PROBLEM TO BE SOLVED: To provide a heater device which can quickly and stably increase a temperature, and can control the temperature in more precisely.SOLUTION: A heater part 2 is constructed so that a plurality of heating lines 5 and 6 in which a separation distance d from an inner peripheral surface is different in an inner part of a metal pipe 3 are extended to a pipe length direction, and are housed while interposing electric insulators 4 and 7. An electric conduction to each of the heating lines 5 and 6 is individually controlled by a control part 8, and the heating line 6 distributed at a position where the separation distance d is the largest at least is electrically conducted until the temperature is increased to a predetermined temperature range which is previously set. After the temperature reaches to the predetermined temperature range, the heating line 6 in which the separation distance d is distributed at the largest position is set to non-electric conduction. The electric conduction and the non-electric conduction to the heating line 5 in which the separate distance d is distributed at the smallest position are controlled, and the predetermined temperature range is maintained.SELECTED DRAWING: Figure 1

Description

  The present invention relates to a heater device, and more particularly, to a heater device that enables rapid and stable temperature rise and more precise temperature control.

  A cartridge heater is known as one type of heater device (see, for example, Patent Document 1). The cartridge heater has a structure in which a rod-shaped electric insulation core (insulator) having a heating wire wound around its outer peripheral surface is accommodated in a metal tube with electric insulation powder interposed therebetween. Connection terminals at both ends of the heating wire are provided on one end side of the metal tube. Since the cartridge heater uses a relatively thin heating wire, the power density on the heater surface is relatively low. Since the heating wire is arranged in the vicinity of the metal tube, it is advantageous for rapidly heating the heater surface. On the other hand, due to the heat capacity of the electrical insulation core, the temperature rise inside the electrical insulation core is slower than that of the metal tube. Therefore, it takes a certain time to stabilize the temperature of the entire heater.

  A sheathed heater is known as another type of heater device (see, for example, Patent Document 2). The sheathed heater has a structure in which a coiled heating wire is embedded in an electrical insulator at the center of a metal tube. Since the sheathed heater can use a relatively thick heating wire, the power density on the heater surface is relatively high. In the sheathed heater, the temperature rises from the inside of the heater, so that the temperature of the entire heater can be quickly and stably raised. However, it is difficult to control the temperature of the heater surface in detail.

Japanese Patent Laid-Open No. 7-192858 JP-A-6-89976

  An object of the present invention is to provide a heater device that enables rapid and stable temperature increase and can perform more precise temperature control.

  The heater device of the present invention that achieves the above object is a heater comprising a metal tube and a plurality of heating wires that are housed extending in the longitudinal direction of the tube with an electrical insulator interposed inside the metal tube.
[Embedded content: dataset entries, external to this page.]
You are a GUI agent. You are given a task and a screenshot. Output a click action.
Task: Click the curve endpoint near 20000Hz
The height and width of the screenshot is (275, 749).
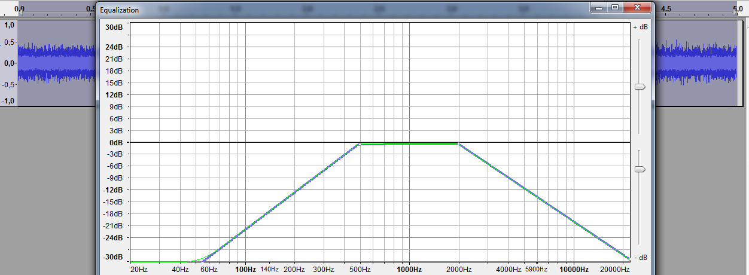click(x=628, y=258)
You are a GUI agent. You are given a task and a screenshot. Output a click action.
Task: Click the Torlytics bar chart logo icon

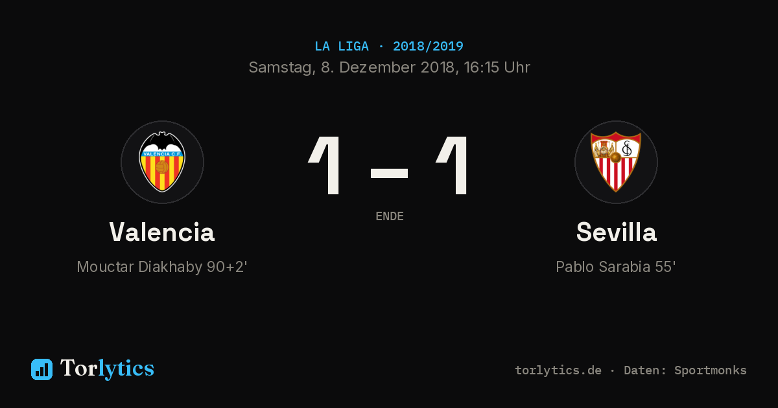[x=41, y=369]
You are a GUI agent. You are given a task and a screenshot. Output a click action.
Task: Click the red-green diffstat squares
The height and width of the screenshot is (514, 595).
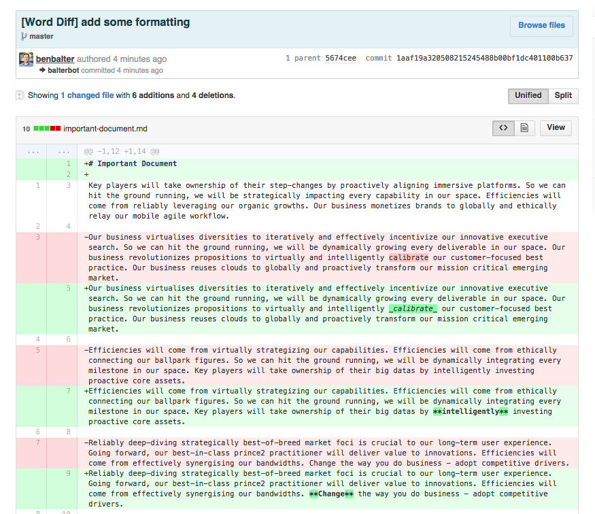pyautogui.click(x=47, y=129)
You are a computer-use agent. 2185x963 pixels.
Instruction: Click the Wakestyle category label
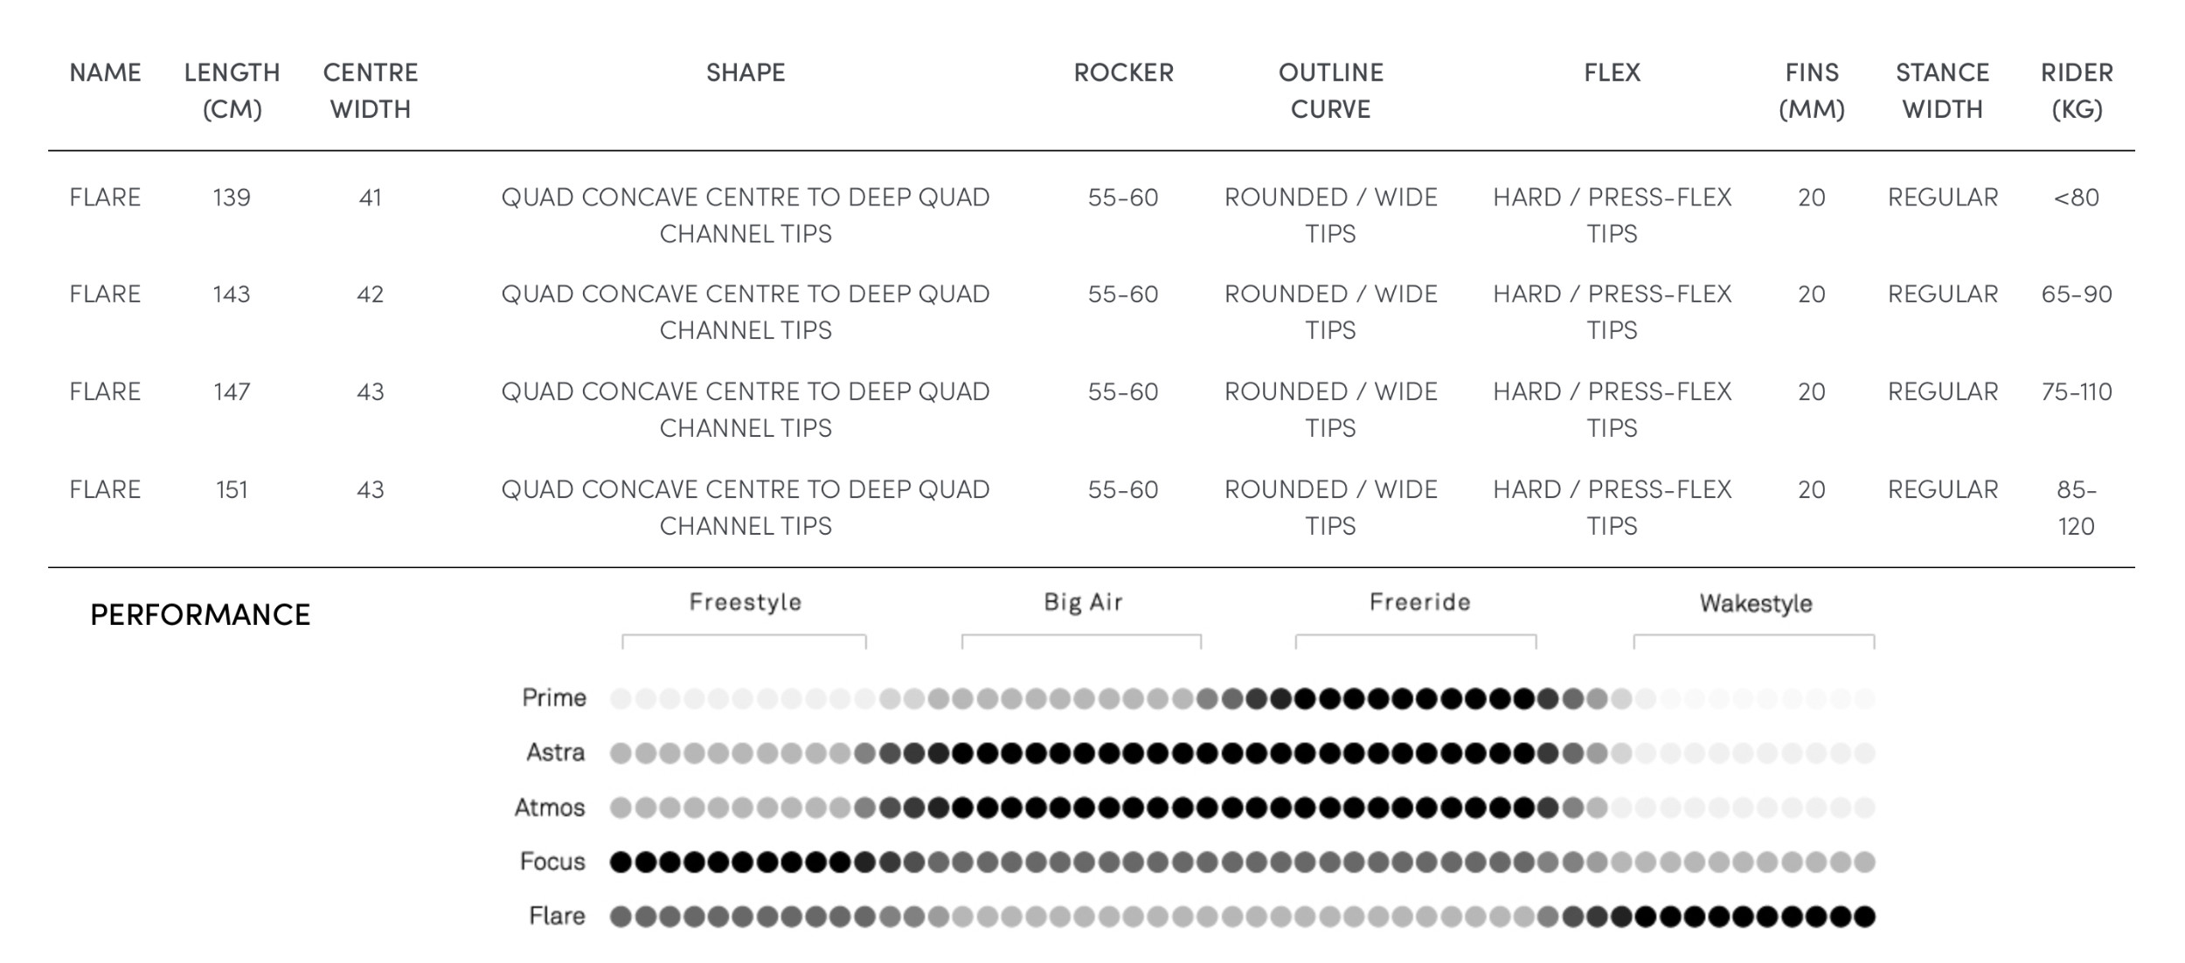(x=1756, y=603)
And a control unit that individually controls energization to the plurality of heating lines, and the plurality of heating lines are arranged with different distances from the inner peripheral surface of the metal tube. It is characterized by that.

  According to the present invention, the control unit can individually energize each of the plurality of heating wires arranged with different separation distances from the inner peripheral surface of the metal tube. It is advantageous to control the surface temperature of the heater part in detail by energizing the heating wire arranged at a position where the separation distance is small. On the other hand, energizing the heating wire arranged at a position where the separation distance is large is advantageous for quickly and stably raising the temperature of the entire heater section. Therefore, by appropriately selecting the heating wire to be energized and the timing for energizing the heating wire, it is possible to quickly and stably raise the temperature and perform more precise temperature control.

It is explanatory drawing which illustrates typically the heater apparatus of this invention. It is explanatory drawing which illustrates the inside of the heater part of FIG. FIG. 3 is a view as seen from an arrow A in FIG. 2. FIG. 2 is a graph illustrating temperature control in the heater device of FIG. 1. It is explanatory drawing which illustrates another embodiment of a heater apparatus typically.

  Hereinafter, a heater device of the present invention will be described based on an embodiment shown in the drawings.

  The heater device 1 of the present invention illustrated in FIG. 1 includes a heater unit 2 and a control unit 8 that controls the temperature of the heater unit 2. The heater unit 2 includes a metal tube 3, a plurality of heating wires 5 and 6 extending in the longitudinal direction of the tube inside the metal tube 3, an electric insulating core 4 and an electric insulating powder housed inside the metal tube 3. 7. Each heating wire 5, 6 is connected to a power source 9 via a control unit 8. In this embodiment, the heater device 1 has the two heating lines 5 and 6, but the heater device 1 may have a specification having three or more heating lines.

  The material of the metal tube 3 is selected from, for example, stainless steel, aluminum, copper, iron or titanium according to the heating temperature range and application. As the electrically insulating core 4, for example, a sintered body of magnesium oxide is used. The electrically insulating core 4 has an outer diameter of about 10 to 32 mm and a length of about 100 to 300 mm, for example. The heater part 2 can also be lengthened by making a plurality of electrically insulating cores 4 continue in the longitudinal direction.

  For example, nickel / chromium, iron / chromium, or pure nickel is used as the material of the heating wires 5 and 6. Each heating wire 5, 6 can be made of the same material or different materials. For example, magnesium oxide is used as the material of the electrical insulating powder 7.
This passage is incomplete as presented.